*Task data*:

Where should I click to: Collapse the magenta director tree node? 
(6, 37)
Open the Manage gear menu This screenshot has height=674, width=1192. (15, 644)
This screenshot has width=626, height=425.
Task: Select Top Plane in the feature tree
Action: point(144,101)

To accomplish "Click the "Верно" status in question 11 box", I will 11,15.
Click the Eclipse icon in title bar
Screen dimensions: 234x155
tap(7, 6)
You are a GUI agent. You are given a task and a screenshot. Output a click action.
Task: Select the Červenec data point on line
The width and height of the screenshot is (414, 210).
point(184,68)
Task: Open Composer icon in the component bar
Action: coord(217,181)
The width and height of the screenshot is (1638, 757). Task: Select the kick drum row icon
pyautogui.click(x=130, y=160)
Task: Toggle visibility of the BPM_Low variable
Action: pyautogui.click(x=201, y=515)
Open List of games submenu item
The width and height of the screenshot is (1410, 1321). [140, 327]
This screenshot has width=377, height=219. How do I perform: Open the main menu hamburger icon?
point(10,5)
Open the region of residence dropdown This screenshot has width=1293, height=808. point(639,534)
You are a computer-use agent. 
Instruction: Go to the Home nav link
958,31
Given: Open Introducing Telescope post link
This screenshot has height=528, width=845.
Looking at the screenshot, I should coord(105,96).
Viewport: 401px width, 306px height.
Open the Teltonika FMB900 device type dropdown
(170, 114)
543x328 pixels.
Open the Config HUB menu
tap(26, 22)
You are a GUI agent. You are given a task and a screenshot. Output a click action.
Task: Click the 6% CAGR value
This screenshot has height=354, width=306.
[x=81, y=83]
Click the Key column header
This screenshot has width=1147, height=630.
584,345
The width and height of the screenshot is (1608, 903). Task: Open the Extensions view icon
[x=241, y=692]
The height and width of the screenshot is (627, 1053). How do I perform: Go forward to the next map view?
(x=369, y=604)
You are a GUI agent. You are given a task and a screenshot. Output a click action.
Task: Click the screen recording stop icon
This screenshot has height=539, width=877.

*Task instructions*:
Copy out word for word every line from the one containing "The width and height of the screenshot is (1608, 903)." through the last line of the items, including both of those lines.

*Worked solution*:
The width and height of the screenshot is (1608, 903). Task: Open the Extensions view icon
[x=241, y=692]
The height and width of the screenshot is (627, 1053). How do I perform: Go forward to the next map view?
(x=369, y=604)
You are a GUI agent. You are given a task and a screenshot. Output a click action.
Task: Click the screen recording stop icon
This screenshot has height=539, width=877.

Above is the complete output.